▸ **LISTED ENTRIES**:
BEGIN
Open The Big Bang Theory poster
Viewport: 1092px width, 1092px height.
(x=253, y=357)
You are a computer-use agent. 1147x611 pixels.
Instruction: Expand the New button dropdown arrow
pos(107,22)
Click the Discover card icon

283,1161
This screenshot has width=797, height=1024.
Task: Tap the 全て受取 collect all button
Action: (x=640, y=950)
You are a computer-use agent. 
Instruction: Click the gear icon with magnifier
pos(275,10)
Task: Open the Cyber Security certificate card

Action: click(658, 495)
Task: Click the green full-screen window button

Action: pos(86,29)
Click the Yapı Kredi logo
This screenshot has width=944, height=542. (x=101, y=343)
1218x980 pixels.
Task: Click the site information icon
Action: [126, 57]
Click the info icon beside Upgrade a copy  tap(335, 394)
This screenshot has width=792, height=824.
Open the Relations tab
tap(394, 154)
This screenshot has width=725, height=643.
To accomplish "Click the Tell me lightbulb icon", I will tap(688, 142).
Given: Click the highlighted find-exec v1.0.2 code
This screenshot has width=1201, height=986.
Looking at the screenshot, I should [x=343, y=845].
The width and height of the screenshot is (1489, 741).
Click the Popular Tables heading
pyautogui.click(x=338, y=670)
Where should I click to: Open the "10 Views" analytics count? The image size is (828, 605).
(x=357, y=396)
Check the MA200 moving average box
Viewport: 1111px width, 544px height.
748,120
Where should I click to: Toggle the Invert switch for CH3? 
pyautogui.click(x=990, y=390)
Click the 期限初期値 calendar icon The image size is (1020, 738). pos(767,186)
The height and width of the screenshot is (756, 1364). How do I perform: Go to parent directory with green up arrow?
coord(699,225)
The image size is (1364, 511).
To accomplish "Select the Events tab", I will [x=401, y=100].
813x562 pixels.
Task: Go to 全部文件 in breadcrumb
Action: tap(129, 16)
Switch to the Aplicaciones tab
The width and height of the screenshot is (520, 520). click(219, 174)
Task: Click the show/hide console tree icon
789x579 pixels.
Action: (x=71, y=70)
END
The data above should be returned exactly as written.

▸ **EXPECTED ANSWER**:
Open The Big Bang Theory poster
Viewport: 1092px width, 1092px height.
(x=253, y=357)
You are a computer-use agent. 1147x611 pixels.
Instruction: Expand the New button dropdown arrow
pos(107,22)
Click the Discover card icon

283,1161
This screenshot has width=797, height=1024.
Task: Tap the 全て受取 collect all button
Action: (x=640, y=950)
You are a computer-use agent. 
Instruction: Click the gear icon with magnifier
pos(275,10)
Task: Open the Cyber Security certificate card

Action: click(658, 495)
Task: Click the green full-screen window button

Action: pos(86,29)
Click the Yapı Kredi logo
This screenshot has width=944, height=542. (x=101, y=343)
1218x980 pixels.
Task: Click the site information icon
Action: [126, 57]
Click the info icon beside Upgrade a copy  tap(335, 394)
This screenshot has width=792, height=824.
Open the Relations tab
tap(394, 154)
This screenshot has width=725, height=643.
To accomplish "Click the Tell me lightbulb icon", I will tap(688, 142).
Given: Click the highlighted find-exec v1.0.2 code
This screenshot has width=1201, height=986.
Looking at the screenshot, I should [x=343, y=845].
The width and height of the screenshot is (1489, 741).
Click the Popular Tables heading
pyautogui.click(x=338, y=670)
Where should I click to: Open the "10 Views" analytics count? The image size is (828, 605).
(x=357, y=396)
Check the MA200 moving average box
Viewport: 1111px width, 544px height.
748,120
Where should I click to: Toggle the Invert switch for CH3? 
pyautogui.click(x=990, y=390)
Click the 期限初期値 calendar icon The image size is (1020, 738). pos(767,186)
The height and width of the screenshot is (756, 1364). How do I perform: Go to parent directory with green up arrow?
coord(699,225)
The image size is (1364, 511).
To accomplish "Select the Events tab", I will [x=401, y=100].
813x562 pixels.
Task: Go to 全部文件 in breadcrumb
Action: tap(129, 16)
Switch to the Aplicaciones tab
The width and height of the screenshot is (520, 520). click(219, 174)
Task: Click the show/hide console tree icon
789x579 pixels.
Action: (x=71, y=70)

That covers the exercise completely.